Josh Mandel and J.D. Vance Pretty Sure God Didn’t Mean That ‘Love Thy Neighbor’ Thing

click to enlarge Mandel thinks God didn't mean everything he said - @JoshMandelOhio
Mandel thinks God didn't mean everything he said

Piety has always been required of those seeking higher office. That’s especially true in Republican primaries, which often come down to who better positions themselves as Jesus’ BFF. So it came as a shock when two leading Ohio Senate candidates brazenly defied the Word of God.

The Bible, as we know, is lathered with edicts about loving they neighbor and welcoming strangers. One might conclude it’s the overriding theme. Yet as Afghan refugees arrived in America, Josh Mandel and J.D. Vance both offered the kind of receptions usually reserved for ex-husbands.

“These planes are now being emptied into Cleveland, Toledo and other places in the heart of America,” Mandel tweeted. “To protect our kids, our communities and our Judeo-Christian way of life, we must FIGHT this with all our might.”

"This is exactly how we ended up with America-hating, Christian-hating, Jew-hating, Ilhan Omar infiltrating the U.S. government," he later added.

Though the refugees served American forces as aides and interpreters, Vance was quick to color them as terrorists, fearing they’d “destroy our own sovereignty.”

The candidates’ words seemed a clear defiling of Scripture. But both plead innocent. Their defense: God didn’t really mean the squishier parts of the Bible.

Vance claims they were merely added as window dressing in the early days of Christianity, when The Lord was desperate to expand market share. Nobody was expected to believe them.

Mandel offers a somewhat darker explanation. He says “the Vatican Deep State” secretly inserted the decrees in medieval times, part of a plot to shove harmony down everyone’s throat. That it failed is proof Our Savior has little interest in kindness.

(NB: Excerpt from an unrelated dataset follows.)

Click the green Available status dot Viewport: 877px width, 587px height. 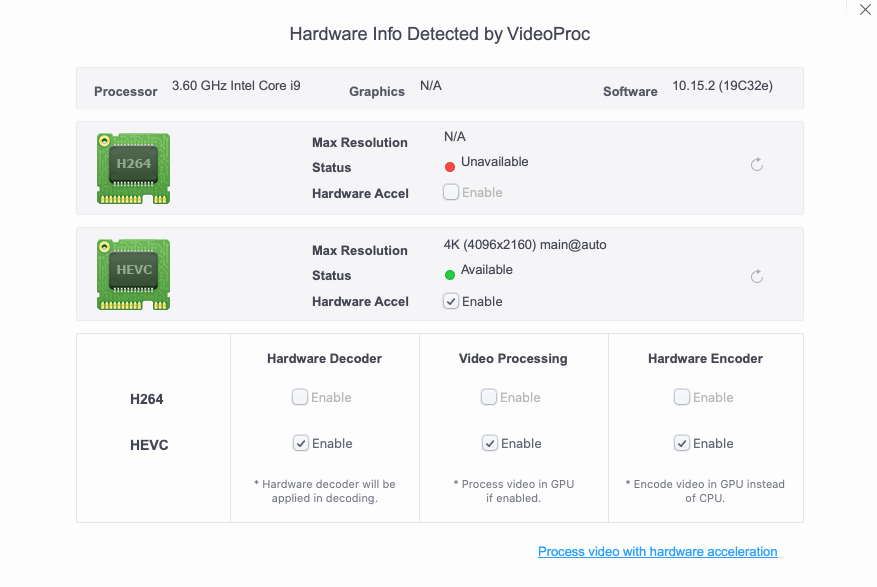coord(450,274)
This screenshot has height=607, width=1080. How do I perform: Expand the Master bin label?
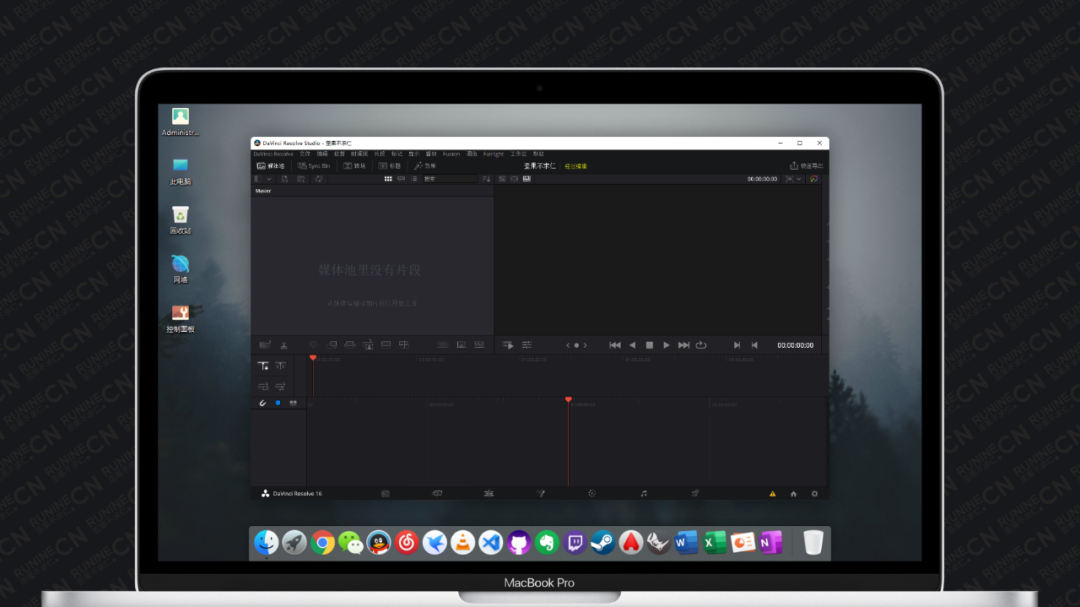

More importantly, both assert they can’t win the Republican primary if forced to care about others. Mandel, a millionaire Beachwood lawyer, and Vance, a Yale-educated venture capitalist, are locked in a heated duel to reinvent themselves as angry, everyday working men. The road to victory, they believe, lies in claiming the mantle of Donald Trump, who favored more inspirational Biblical figures like Judas and Pontius Pilate. The former president twice won Ohio through a recipe of malevolence and cruelty. If the Good Word prevents Vance and Mandel from mimicking that strategy, there’s little chance of igniting the conservative base.

The two men grudgingly admit Afghans risked their lives to aid America. But the refugees are now destitute and homeless, with nothing more to give.

“What’s the point of friendship if there’s nothing in it for you?” Mandel asks.

Vance says the Afghans only have themselves to blame. “Had they done their due diligence, they’d know we always screw the help. This is on them.”

Though Christians might find such assertions blasphemy, evidence suggest the men may be right. In recent years, the GOP has unleashed all manner of attacks on strangers, targeting Blacks, gays, Mexicans, Muslims, women, and pretty much anyone whose name is difficult to pronounce. Not a single official has been sent to the Burning Lake of Fire.

That’s emboldened candidates to risk the Wrath of God. Mandel, a leader of the King Joffrey wing of the party, recently scheduled a photo-op where he taunted Afghan children on their way to school. Vance prefers subtler methods. In an attempt to win over moderates, he plans to buy apartment buildings housing the refugees, then evict them during a blizzard.

Pollsters say the tactics set them apart in a field of millionaires playing the role of victimized commoners. The Lord, it appears, has been sidelined.

Submits one prominent strategist: “God? Please. No one listens to Him anymore.”